Although Ralph Dawson, a Democratic National Committee member from New York, and Andy Tobias, the DNC treasurer, did not betray their preferences, they depicted a tortured process in which undecided superdelegates have been grappling with their sense of what’s best for the party, the elusive will of the people, and the swiftly approaching reality of the general election scheduled for November 4.
Counts vary depending on the media outlet, but some recent tallies suggest that at least 300 of the 794 superdelegates remain uncommitted to either Senator Hillary Rodham Clinton or Senator Barack Obama. In contrast to pledged delegates won in caucuses and primaries, the superdelegates, who mostly are current or former Democratic party leaders and elected officials, may support any candidate for the nomination. They comprise about 20 percent of the total Democratic delegates, and their role has been intensely scrutinized because of the tight battle for the nomination.
In between speculation about that dream ticket last night, both Dawson and Tobias made one point indisputably concrete: for the good of everyone on the planet, the Democratic contest needs to wrap up in June.

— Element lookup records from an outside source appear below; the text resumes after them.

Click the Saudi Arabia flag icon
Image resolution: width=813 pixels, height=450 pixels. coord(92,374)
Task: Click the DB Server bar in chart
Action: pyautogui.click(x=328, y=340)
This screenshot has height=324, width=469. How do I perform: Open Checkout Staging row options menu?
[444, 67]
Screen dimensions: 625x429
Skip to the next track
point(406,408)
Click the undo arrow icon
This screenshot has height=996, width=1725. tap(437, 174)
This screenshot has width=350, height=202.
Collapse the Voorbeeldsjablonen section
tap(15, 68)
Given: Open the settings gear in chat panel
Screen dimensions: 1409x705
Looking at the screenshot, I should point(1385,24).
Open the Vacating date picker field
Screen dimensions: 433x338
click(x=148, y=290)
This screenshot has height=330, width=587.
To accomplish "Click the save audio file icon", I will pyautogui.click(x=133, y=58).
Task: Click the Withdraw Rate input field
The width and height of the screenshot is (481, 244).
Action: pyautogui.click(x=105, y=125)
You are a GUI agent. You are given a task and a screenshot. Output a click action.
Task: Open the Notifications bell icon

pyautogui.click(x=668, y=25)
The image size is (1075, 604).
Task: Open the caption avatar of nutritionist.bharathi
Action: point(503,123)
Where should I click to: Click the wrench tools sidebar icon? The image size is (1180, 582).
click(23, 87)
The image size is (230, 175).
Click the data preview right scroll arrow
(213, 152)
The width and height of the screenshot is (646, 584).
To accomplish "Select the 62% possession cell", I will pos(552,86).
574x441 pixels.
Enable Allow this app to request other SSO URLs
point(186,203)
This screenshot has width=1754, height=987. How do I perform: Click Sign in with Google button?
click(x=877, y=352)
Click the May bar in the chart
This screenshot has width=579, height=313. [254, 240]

“We’ve got to get this done by the end of June,” said Dawson, one of three uncommitted superdelegates from New York. “If we go past June, we could have a serious problem in putting together a convention that is helpful for the nominee.”
Dawson, a member of the DNC’s Rules and Bylaws and Credentials committees, is also the author of the resolution that stripped Florida and Michigan of their convention delegates for holding early primaries.
Tobias, a superdelegate from Florida whose DNC treasurer position precludes him from taking sides, agreed that the discussion should not continue much beyond the final primaries in Montana and South Dakota on June 3.
“It’s in everybody’s interest to decide sooner,” Tobias said. Considering the damage of a drawn-out debate, he commented, “That’s giving ourselves such a handicap, and for what? I think we’re going to be done by the middle of June, if not before.”
Tobias also suggested some not particularly surprising guidelines for how undecided superdelegates might make their decision. He offered that superdelegates would want to assess whether one candidate has a significantly better chance of beating presumptive Republican nominee John McCain, and whether one or the other would make a substantially better president.
Then again, maybe these are points that Democrats, seemingly experts at self-implosion, do need to hear repeated.
However, at least one member of the audience argued for the benefits of an extended brawl.
“Why don’t you let it go to the convention?” asked Lou Gordon, comparing the prospect of a heated Democratic matchup in Denver to a late summer contest between the Yankees and the Red Sox. “Let people have interest in what’s going on. You might actually get TV ratings,” he said.
“As a practical matter,” Dawson countered, “you want to get interest in the nominee.”
Of course, he declined to say who he thinks that should be.